Pixel coordinate grounding data
************

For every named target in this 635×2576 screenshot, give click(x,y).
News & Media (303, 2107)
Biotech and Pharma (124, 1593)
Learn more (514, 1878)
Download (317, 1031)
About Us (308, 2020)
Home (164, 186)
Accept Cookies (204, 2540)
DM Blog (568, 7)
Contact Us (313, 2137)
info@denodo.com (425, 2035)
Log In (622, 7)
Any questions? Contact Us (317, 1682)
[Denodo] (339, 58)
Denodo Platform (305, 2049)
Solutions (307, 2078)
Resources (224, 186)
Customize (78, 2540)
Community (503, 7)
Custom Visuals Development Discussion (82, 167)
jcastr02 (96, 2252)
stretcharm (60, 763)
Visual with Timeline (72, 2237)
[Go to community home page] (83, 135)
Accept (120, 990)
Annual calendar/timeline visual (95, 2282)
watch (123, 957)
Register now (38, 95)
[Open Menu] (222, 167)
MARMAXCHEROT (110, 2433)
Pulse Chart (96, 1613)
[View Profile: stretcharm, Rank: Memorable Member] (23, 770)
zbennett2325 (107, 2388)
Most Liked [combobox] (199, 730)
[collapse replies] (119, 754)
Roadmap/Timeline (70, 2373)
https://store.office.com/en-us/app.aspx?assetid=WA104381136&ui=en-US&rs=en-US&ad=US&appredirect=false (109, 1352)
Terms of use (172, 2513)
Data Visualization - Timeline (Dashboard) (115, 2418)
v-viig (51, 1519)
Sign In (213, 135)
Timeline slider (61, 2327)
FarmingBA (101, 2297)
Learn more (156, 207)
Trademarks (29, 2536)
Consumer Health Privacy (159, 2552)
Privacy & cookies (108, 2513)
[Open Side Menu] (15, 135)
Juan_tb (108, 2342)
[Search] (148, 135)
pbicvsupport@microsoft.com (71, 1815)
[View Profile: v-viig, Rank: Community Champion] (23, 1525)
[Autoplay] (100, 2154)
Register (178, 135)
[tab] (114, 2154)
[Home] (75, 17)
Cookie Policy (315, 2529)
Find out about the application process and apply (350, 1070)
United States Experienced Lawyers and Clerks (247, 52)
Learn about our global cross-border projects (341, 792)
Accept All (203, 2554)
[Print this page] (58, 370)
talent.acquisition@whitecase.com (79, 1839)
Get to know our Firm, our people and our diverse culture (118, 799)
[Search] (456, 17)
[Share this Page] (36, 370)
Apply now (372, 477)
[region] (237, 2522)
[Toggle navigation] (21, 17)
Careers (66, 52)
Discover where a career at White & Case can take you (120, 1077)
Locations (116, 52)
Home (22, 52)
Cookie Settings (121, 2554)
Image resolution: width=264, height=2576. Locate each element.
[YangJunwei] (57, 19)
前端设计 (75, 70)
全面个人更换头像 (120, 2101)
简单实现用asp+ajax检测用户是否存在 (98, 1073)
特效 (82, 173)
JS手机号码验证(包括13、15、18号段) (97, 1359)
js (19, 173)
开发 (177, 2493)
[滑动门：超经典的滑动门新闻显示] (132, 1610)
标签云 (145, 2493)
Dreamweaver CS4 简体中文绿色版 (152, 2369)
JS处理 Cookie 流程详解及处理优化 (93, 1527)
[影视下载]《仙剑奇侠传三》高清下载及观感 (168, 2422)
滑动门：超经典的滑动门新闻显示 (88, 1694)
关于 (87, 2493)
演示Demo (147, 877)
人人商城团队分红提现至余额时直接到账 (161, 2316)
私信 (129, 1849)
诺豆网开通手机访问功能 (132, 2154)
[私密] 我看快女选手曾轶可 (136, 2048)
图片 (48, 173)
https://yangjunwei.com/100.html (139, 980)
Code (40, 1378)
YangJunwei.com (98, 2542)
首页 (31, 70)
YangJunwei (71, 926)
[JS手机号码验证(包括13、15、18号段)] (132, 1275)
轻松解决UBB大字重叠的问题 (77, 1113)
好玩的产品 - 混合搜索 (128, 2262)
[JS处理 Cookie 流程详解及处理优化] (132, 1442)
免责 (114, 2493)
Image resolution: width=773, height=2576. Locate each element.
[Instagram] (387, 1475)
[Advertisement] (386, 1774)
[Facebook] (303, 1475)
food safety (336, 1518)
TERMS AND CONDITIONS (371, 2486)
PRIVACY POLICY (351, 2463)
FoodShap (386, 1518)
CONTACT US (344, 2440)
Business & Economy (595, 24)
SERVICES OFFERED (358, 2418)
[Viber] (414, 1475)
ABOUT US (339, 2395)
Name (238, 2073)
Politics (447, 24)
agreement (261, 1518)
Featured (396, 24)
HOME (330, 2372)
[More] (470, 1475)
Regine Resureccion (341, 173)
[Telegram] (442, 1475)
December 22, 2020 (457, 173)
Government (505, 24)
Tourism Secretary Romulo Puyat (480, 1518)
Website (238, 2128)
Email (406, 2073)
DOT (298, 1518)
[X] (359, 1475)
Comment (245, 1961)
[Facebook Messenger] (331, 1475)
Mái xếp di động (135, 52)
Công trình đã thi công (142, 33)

************

WHAT YOU ARE ASKED TO DO
Write down exactly the span of lines above from the one containing "[影视下载]《仙剑奇侠传三》高清下载及观感 (168, 2422)" to the one containing "好玩的产品 - 混合搜索 (128, 2262)", both ends included.

SOLUTION TO THIS PROBLEM
[影视下载]《仙剑奇侠传三》高清下载及观感 (168, 2422)
滑动门：超经典的滑动门新闻显示 (88, 1694)
关于 (87, 2493)
演示Demo (147, 877)
人人商城团队分红提现至余额时直接到账 (161, 2316)
私信 (129, 1849)
诺豆网开通手机访问功能 (132, 2154)
[私密] 我看快女选手曾轶可 (136, 2048)
图片 (48, 173)
https://yangjunwei.com/100.html (139, 980)
Code (40, 1378)
YangJunwei.com (98, 2542)
首页 (31, 70)
YangJunwei (71, 926)
[JS手机号码验证(包括13、15、18号段)] (132, 1275)
轻松解决UBB大字重叠的问题 (77, 1113)
好玩的产品 - 混合搜索 (128, 2262)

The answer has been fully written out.